** START OF Text extract **

This is an unpublished decision and is persuasive, but not binding, authority pursuant to Eleventh Circuit Rule 36-2. The Court notes this same rule applies to other Fed. Appx. cases cited herein.
Under these requirements, the only sentencing claims in the Eleventh Circuit "that may conceivably be covered by the savings clause are those based upon a retroactively applicable Supreme Court decision overturning circuit precedent." Wofford, 177 F.3d at 1245; see also Edwards v. Warden, FCC Coleman-Medium, 432 Fed. Appx. 897, 899 (11th Cir. 2011) ("There is no precedent in this circuit for applying the savings clause to sentence claims."). In addition, the Eleventh Circuit has recently determined:
[T]he savings clause does not authorize a federal prisoner to bring in a § 2241 petition a claim which would otherwise be barred by § 2255(h), that the sentencing guidelines were misapplied in a way that resulted in a longer sentence not exceeding the statutory maximum."Gilbert v. United States, 640 F.3d 1293, 1323 (11th Cir. 2011) ((emphasis added) (vacating Gilbert v. United States, 609 F.3d 1159 (11th Cir. 2010))). For the reasons explained below, Petitioner has failed to satisfy the Wofford requirements. Moreover, because Petitioner was not sentenced to a term greater than the statutory maximum for the crimes of which he was convicted, this petition does not fall within the ambit of the § 2255(e) savings clause.
1. Petitioner Has Not Identified a Retroactively Applicable Supreme Court Decision Establishing That He Was Convicted of a Non-Existent Offense
Petitioner points to United States v. O'Brien, 130 S. Ct. 2169 (2010) as a retroactively applicable Supreme Court decision establishing that he was "convicted for a nonexistent offense" and that he is "actually innocent" of the enhanced drug provision of § 841(b)(1)(A)(iii) based on the O'Brien decision because his indictment did not list drug quantity and because the jury verdict was for an unspecified drug quantity charged under § 841(b)(1)(C) (Doc. 9 at 2).

** END OF Text extract **
** START OF Stored records **

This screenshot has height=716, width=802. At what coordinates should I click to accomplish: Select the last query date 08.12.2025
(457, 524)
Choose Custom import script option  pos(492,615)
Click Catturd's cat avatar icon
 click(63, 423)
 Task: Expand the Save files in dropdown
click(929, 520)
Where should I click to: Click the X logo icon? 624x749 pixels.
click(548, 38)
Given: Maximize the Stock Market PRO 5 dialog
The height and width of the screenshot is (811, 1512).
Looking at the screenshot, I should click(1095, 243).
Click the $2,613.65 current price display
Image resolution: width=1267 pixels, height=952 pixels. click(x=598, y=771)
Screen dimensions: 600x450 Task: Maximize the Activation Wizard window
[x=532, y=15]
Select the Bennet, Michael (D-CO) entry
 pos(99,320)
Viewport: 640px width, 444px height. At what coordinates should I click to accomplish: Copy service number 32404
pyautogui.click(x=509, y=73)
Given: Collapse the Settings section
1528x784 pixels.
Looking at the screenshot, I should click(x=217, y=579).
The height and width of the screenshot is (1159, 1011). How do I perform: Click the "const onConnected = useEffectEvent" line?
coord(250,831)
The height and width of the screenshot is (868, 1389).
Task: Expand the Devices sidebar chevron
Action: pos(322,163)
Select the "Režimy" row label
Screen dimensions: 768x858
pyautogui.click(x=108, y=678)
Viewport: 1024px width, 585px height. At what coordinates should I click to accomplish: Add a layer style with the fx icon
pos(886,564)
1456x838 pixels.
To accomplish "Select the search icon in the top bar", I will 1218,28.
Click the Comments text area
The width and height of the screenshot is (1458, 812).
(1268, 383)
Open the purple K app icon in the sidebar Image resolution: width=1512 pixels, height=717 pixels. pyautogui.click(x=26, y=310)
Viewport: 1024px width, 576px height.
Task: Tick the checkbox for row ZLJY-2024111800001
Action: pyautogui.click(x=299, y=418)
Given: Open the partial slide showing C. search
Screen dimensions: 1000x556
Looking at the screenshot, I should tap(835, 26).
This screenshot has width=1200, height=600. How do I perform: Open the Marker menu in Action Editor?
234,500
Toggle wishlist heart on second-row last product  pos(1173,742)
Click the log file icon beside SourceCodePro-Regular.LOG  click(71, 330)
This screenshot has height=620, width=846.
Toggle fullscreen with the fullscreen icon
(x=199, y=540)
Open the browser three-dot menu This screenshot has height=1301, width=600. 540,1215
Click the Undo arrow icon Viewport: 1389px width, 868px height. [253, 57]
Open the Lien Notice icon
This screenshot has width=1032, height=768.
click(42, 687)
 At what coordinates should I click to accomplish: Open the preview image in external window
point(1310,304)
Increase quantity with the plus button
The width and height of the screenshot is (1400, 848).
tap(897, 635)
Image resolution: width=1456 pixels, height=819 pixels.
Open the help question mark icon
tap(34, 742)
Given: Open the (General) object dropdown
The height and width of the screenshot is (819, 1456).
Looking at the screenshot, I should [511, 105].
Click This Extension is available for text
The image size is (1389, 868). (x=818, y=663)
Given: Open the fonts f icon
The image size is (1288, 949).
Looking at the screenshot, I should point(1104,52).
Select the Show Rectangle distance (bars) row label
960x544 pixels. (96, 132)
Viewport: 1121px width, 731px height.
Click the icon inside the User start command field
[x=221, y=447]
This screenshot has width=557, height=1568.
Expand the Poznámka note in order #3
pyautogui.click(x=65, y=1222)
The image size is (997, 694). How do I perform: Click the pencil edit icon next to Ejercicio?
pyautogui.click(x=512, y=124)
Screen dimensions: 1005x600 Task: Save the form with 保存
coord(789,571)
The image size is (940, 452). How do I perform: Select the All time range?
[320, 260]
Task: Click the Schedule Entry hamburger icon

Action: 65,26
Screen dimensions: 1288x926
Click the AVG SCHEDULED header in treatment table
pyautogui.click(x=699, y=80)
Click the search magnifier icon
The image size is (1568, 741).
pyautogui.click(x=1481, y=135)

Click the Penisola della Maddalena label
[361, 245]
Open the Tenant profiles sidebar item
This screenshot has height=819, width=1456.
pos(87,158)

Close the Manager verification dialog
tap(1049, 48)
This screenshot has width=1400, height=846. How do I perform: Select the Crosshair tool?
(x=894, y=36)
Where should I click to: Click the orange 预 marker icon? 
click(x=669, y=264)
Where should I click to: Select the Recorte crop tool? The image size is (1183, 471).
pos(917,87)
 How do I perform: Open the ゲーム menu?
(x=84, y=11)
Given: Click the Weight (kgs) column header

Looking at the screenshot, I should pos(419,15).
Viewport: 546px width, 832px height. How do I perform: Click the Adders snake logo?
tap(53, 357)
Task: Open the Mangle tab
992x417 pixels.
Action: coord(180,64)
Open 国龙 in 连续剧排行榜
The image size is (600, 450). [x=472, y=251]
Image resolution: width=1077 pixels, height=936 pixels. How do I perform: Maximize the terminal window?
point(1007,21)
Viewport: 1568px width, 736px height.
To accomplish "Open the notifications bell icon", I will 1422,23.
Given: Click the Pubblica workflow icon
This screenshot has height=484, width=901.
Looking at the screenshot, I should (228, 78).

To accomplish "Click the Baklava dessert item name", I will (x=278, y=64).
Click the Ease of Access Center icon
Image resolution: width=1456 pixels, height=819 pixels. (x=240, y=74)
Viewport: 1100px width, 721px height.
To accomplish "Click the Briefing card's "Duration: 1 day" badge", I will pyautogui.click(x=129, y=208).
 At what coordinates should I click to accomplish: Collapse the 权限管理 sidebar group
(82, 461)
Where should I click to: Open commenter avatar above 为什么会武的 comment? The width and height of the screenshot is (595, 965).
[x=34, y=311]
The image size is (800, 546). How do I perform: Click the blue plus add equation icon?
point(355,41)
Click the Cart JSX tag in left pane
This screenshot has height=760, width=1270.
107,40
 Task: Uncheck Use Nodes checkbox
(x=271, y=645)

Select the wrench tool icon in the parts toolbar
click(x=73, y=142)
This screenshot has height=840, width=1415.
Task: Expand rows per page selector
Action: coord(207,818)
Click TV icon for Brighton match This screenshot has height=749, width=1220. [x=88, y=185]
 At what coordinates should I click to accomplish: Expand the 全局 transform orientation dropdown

** END OF Stored records **

§ **Set of tasks**:
a) Answer these questions from the savings clause excerpt:
(i) Under which rule is the unpublished decision treated as persuasive but not binding authority?
(ii) Which Supreme Court decision does Petitioner point to?
(iii) Which case is quoted as saying "There is no precedent in this circuit for applying the savings clause to sentence claims"?
b) Shorten the paragraph of the savings clause excerpt that begins "Under these requirements", keeping its main facts.
c) Carry the savings clause excerpt forward from its final sentence.
The entries have no connection to the savings clause excerpt.

§ **Results for the exercise**:
a)
(i) Eleventh Circuit Rule 36-2.
(ii) United States v. O'Brien, 130 S. Ct. 2169 (2010).
(iii) Edwards v. Warden, FCC Coleman-Medium, 432 Fed. Appx. 897, 899 (11th Cir. 2011).

b) According to Wofford, 177 F.3d at 1245, the only sentencing claims in the Eleventh Circuit that might fall under the savings clause are those based on a retroactively applicable Supreme Court decision overturning circuit precedent. Edwards v. Warden, FCC Coleman-Medium adds that the circuit has no precedent for applying the savings clause to sentence claims. The Eleventh Circuit has also recently issued a further determination on the matter.

c)
Even setting aside the question of O'Brien's retroactivity, the facts of O'Brien are not analogous to Petitioner's case. In O'Brien, the Supreme Court held that for purposes of mandatory minimum sentencing under 18 U.S.C. § 924(c)(1)(B)(ii), the use of a machine gun in a crime is an element to be proved to a jury beyond a reasonable doubt, not a sentencing factor to be proved to the judge at sentencing. O'Brien, 130 S.Ct. at 2180. Petitioner argues that based on O'Brien, the quantity of cocaine in his possession should have been a question for the jury. Presumably, Petitioner intends to analogize his case to O'Brien by suggesting that the drug quantity determination made during his sentencing is akin to the machine-gun determination that the O'Brien Court held to be an element of the offense rather than a sentencing factor (Doc. 8 at 2-4). This argument is flawed because the second prong of the Eleventh Circuit's savings clause test involves only the narrow inquiry of whether "a Supreme Court decision has changed the law of a circuit in such a way that a prisoner stands convicted for a nonexistent offense. . . ." Wofford, 177 F.3d at 1244. A Supreme Court decision such as O'Brien that does not even address the crime of which Petitioner was actually convicted cannot satisfy this inquiry. In addition, Petitioner has not shown that "he was imprisoned for conduct that was not prohibited," which is required to show an offense is non-existent. Darby, 405 F.3d at 945. The prohibited nature of the conduct for which Petitioner was convicted, possession with intent to distribute cocaine base and using and carrying a firearm during a drug trafficking crime, was in no way called into question in O'Brien. Accordingly, O'Brien is not a retroactively applicable Supreme Court decision that satisfies the first Wofford requirement.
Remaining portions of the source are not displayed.